All records should be written out again exactly.
-=-=-
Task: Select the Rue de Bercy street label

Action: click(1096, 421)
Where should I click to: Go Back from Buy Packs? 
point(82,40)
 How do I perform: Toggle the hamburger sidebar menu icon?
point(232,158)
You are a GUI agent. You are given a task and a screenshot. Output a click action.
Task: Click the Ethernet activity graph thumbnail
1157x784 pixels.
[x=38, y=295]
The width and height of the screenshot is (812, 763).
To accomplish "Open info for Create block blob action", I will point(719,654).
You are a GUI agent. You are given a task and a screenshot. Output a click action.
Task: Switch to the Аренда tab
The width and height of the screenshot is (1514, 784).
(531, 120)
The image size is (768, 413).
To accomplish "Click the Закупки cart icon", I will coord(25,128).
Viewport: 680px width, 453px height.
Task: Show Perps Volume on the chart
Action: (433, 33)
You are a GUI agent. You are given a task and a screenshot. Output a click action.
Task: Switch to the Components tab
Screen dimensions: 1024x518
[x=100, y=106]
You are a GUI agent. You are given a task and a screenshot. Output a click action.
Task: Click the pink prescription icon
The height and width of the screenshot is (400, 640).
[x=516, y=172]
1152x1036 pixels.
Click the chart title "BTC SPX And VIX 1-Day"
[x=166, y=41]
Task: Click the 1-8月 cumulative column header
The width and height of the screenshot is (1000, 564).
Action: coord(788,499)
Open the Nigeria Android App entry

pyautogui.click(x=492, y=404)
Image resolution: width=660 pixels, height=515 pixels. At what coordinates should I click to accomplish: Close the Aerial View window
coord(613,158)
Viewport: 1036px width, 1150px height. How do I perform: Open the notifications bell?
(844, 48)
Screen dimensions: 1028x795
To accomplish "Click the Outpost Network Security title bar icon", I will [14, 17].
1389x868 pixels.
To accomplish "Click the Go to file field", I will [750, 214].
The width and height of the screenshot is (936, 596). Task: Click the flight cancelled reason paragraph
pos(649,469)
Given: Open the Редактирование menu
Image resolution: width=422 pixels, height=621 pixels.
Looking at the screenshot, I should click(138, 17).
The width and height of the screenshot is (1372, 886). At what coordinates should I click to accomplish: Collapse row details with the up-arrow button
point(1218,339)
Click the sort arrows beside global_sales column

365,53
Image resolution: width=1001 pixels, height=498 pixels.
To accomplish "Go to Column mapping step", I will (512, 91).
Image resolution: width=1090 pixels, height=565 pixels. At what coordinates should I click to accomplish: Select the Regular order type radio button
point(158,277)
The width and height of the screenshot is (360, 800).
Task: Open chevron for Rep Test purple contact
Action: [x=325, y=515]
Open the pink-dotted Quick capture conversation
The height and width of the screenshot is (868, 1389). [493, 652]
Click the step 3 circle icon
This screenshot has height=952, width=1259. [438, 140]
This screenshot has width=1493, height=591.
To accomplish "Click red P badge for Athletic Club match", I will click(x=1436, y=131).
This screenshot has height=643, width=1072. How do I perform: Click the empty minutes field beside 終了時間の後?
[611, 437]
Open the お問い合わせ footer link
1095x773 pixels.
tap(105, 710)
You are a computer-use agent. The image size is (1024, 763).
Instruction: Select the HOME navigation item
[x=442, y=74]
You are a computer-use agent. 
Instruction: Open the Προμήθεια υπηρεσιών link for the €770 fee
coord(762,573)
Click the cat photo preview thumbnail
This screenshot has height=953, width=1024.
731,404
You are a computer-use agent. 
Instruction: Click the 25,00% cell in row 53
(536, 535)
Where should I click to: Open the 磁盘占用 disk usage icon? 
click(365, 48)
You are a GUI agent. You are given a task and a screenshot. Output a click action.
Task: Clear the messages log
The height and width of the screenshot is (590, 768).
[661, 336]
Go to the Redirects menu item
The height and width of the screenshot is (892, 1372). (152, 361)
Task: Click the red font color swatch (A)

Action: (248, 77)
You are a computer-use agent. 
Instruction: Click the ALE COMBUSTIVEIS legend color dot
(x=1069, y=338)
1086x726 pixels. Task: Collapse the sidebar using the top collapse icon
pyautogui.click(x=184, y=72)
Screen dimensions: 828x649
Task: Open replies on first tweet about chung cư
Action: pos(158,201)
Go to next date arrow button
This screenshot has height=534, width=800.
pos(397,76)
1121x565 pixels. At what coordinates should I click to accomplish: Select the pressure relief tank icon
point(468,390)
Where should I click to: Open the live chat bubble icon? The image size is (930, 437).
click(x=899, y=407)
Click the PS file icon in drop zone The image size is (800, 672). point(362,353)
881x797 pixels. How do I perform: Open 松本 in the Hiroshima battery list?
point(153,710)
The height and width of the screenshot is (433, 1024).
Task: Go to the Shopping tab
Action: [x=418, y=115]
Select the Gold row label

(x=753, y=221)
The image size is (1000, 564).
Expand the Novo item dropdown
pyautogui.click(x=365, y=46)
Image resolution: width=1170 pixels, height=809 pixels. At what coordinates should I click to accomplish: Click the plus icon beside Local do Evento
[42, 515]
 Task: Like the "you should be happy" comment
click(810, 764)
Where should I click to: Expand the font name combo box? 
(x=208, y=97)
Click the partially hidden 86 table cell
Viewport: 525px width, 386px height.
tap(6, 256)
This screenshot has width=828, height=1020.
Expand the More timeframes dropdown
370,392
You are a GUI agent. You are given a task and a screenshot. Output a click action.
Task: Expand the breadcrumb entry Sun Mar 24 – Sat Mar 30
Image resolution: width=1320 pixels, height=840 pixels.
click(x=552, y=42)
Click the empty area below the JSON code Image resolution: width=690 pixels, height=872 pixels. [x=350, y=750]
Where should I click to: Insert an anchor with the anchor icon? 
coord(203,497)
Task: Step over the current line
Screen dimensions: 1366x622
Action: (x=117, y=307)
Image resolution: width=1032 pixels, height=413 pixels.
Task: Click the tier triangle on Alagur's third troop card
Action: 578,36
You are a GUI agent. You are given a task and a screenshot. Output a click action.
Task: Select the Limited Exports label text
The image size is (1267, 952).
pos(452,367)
-=-=-
Result of the exercise —
Task: Select the Rue de Bercy street label

Action: click(1096, 421)
Where should I click to: Go Back from Buy Packs? 
point(82,40)
 How do I perform: Toggle the hamburger sidebar menu icon?
point(232,158)
You are a GUI agent. You are given a task and a screenshot. Output a click action.
Task: Click the Ethernet activity graph thumbnail
1157x784 pixels.
[x=38, y=295]
The width and height of the screenshot is (812, 763).
To accomplish "Open info for Create block blob action", I will point(719,654).
You are a GUI agent. You are given a task and a screenshot. Output a click action.
Task: Switch to the Аренда tab
The width and height of the screenshot is (1514, 784).
(531, 120)
The image size is (768, 413).
To accomplish "Click the Закупки cart icon", I will coord(25,128).
Viewport: 680px width, 453px height.
Task: Show Perps Volume on the chart
Action: (433, 33)
You are a GUI agent. You are given a task and a screenshot. Output a click action.
Task: Switch to the Components tab
Screen dimensions: 1024x518
[x=100, y=106]
You are a GUI agent. You are given a task and a screenshot. Output a click action.
Task: Click the pink prescription icon
The height and width of the screenshot is (400, 640).
[x=516, y=172]
1152x1036 pixels.
Click the chart title "BTC SPX And VIX 1-Day"
[x=166, y=41]
Task: Click the 1-8月 cumulative column header
The width and height of the screenshot is (1000, 564).
Action: coord(788,499)
Open the Nigeria Android App entry

pyautogui.click(x=492, y=404)
Image resolution: width=660 pixels, height=515 pixels. At what coordinates should I click to accomplish: Close the Aerial View window
coord(613,158)
Viewport: 1036px width, 1150px height. How do I perform: Open the notifications bell?
(844, 48)
Screen dimensions: 1028x795
To accomplish "Click the Outpost Network Security title bar icon", I will [14, 17].
1389x868 pixels.
To accomplish "Click the Go to file field", I will [750, 214].
The width and height of the screenshot is (936, 596). Task: Click the flight cancelled reason paragraph
pos(649,469)
Given: Open the Редактирование menu
Image resolution: width=422 pixels, height=621 pixels.
Looking at the screenshot, I should click(138, 17).
The width and height of the screenshot is (1372, 886). At what coordinates should I click to accomplish: Collapse row details with the up-arrow button
point(1218,339)
Click the sort arrows beside global_sales column

365,53
Image resolution: width=1001 pixels, height=498 pixels.
To accomplish "Go to Column mapping step", I will (512, 91).
Image resolution: width=1090 pixels, height=565 pixels. At what coordinates should I click to accomplish: Select the Regular order type radio button
point(158,277)
The width and height of the screenshot is (360, 800).
Task: Open chevron for Rep Test purple contact
Action: [x=325, y=515]
Open the pink-dotted Quick capture conversation
The height and width of the screenshot is (868, 1389). [493, 652]
Click the step 3 circle icon
This screenshot has height=952, width=1259. [438, 140]
This screenshot has width=1493, height=591.
To accomplish "Click red P badge for Athletic Club match", I will click(x=1436, y=131).
This screenshot has height=643, width=1072. How do I perform: Click the empty minutes field beside 終了時間の後?
[611, 437]
Open the お問い合わせ footer link
1095x773 pixels.
tap(105, 710)
You are a computer-use agent. The image size is (1024, 763).
Instruction: Select the HOME navigation item
[x=442, y=74]
You are a computer-use agent. 
Instruction: Open the Προμήθεια υπηρεσιών link for the €770 fee
coord(762,573)
Click the cat photo preview thumbnail
This screenshot has height=953, width=1024.
731,404
You are a computer-use agent. 
Instruction: Click the 25,00% cell in row 53
(536, 535)
Where should I click to: Open the 磁盘占用 disk usage icon? 
click(365, 48)
You are a GUI agent. You are given a task and a screenshot. Output a click action.
Task: Clear the messages log
The height and width of the screenshot is (590, 768).
[661, 336]
Go to the Redirects menu item
The height and width of the screenshot is (892, 1372). (152, 361)
Task: Click the red font color swatch (A)

Action: (248, 77)
You are a computer-use agent. 
Instruction: Click the ALE COMBUSTIVEIS legend color dot
(x=1069, y=338)
1086x726 pixels. Task: Collapse the sidebar using the top collapse icon
pyautogui.click(x=184, y=72)
Screen dimensions: 828x649
Task: Open replies on first tweet about chung cư
Action: pos(158,201)
Go to next date arrow button
This screenshot has height=534, width=800.
pos(397,76)
1121x565 pixels. At what coordinates should I click to accomplish: Select the pressure relief tank icon
point(468,390)
Where should I click to: Open the live chat bubble icon? The image size is (930, 437).
click(x=899, y=407)
Click the PS file icon in drop zone The image size is (800, 672). point(362,353)
881x797 pixels. How do I perform: Open 松本 in the Hiroshima battery list?
point(153,710)
The height and width of the screenshot is (433, 1024).
Task: Go to the Shopping tab
Action: [x=418, y=115]
Select the Gold row label

(x=753, y=221)
The image size is (1000, 564).
Expand the Novo item dropdown
pyautogui.click(x=365, y=46)
Image resolution: width=1170 pixels, height=809 pixels. At what coordinates should I click to accomplish: Click the plus icon beside Local do Evento
[42, 515]
 Task: Like the "you should be happy" comment
click(810, 764)
Where should I click to: Expand the font name combo box? 
(x=208, y=97)
Click the partially hidden 86 table cell
Viewport: 525px width, 386px height.
tap(6, 256)
This screenshot has width=828, height=1020.
Expand the More timeframes dropdown
370,392
You are a GUI agent. You are given a task and a screenshot. Output a click action.
Task: Expand the breadcrumb entry Sun Mar 24 – Sat Mar 30
Image resolution: width=1320 pixels, height=840 pixels.
click(x=552, y=42)
Click the empty area below the JSON code Image resolution: width=690 pixels, height=872 pixels. [x=350, y=750]
Where should I click to: Insert an anchor with the anchor icon? 
coord(203,497)
Task: Step over the current line
Screen dimensions: 1366x622
Action: (x=117, y=307)
Image resolution: width=1032 pixels, height=413 pixels.
Task: Click the tier triangle on Alagur's third troop card
Action: 578,36
You are a GUI agent. You are given a task and a screenshot. Output a click action.
Task: Select the Limited Exports label text
The image size is (1267, 952).
pos(452,367)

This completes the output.